Published September 15, 2008

LONDON Oil prices plunged on Monday to seven-month lows below 93 dollars on prospects of weaker energy demand amid a worsening global financial crisis after Lehman Brothers bankruptcy, analysts said.

 

In London, Brent North Sea crude for delivery in October tumbled 4.81 dollars to 92.77 dollars a barrel -- the lowest level since February.

New Yorks main contract, light sweet crude for October, dived 5.26 dollars to 95.82 dollars a barrel.

'Turmoil in the financial markets hurt sentiment and reinforced concerns about weaker oil demand growth,' said Sucden analyst Michael Davies in London.

Oil prices were also weighed down by news that damage to US oil platforms caused by Hurricane Ike had not been as bad as feared, analysts said.

US officials said that Ike, which slammed the US Gulf Coast on Saturday, had damaged about 10 oil platforms in the Gulf of Mexico where major energy installations are located.

'The initial perception is that there hasnt been much structural damage to oil and refinery infrastructure,' said David Moore, a Sydney-based commodity strategist with the Commonwealth Bank of Australia.

Crude prices are down by more than a third in value from record levels of above 147 dollars reached in July, as investors grow increasingly pessimistic about weakening energy demand amid signs the global economy is slowing down.

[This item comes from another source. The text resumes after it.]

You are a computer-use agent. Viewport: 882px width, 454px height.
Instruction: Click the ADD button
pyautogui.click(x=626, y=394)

Fuelling investors concerns was the announcement Monday that Lehman Brothers would file for bankruptcy after the investment bank, in desperate need of capital injection, failed to find a buyer.

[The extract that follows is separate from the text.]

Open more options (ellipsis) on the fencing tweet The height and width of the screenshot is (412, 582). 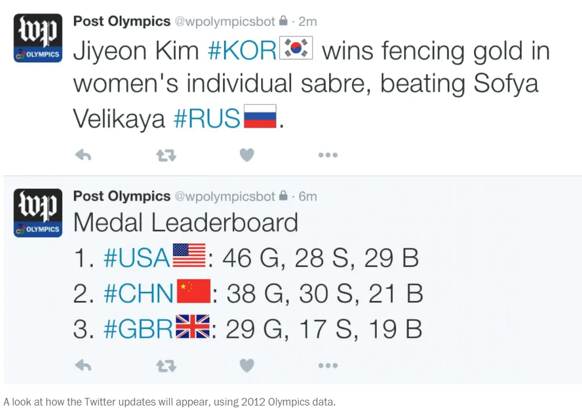(328, 155)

Global stock markets plunged between three and seven percent Monday on concerns over the beleaguered world economy.

The European Central Bank and Bank of England responded to the latest gloom by pumping billions of dollars into world financial markets.

A series of reports underlining weakening demand were published last week. The US Department of Energy lowered its forecasts for 2009 global crude oil demand and the International Energy Agency cut its estimate for demand growth this year by 100,000 barrels per day and for 2009 by 140,000 bpd.

The market meanwhile overlooked news that militants had on Monday attacked a Shell facility in Nigerias restive southern Delta region, a day after an armed group declared an 'oil war.'

The most prominent armed group in the region, MEND, which had declared the war, immediately said it was responsible for the attack in Rivers State, claiming to have destroyed the Anglo-Dutch groups Alakiri station.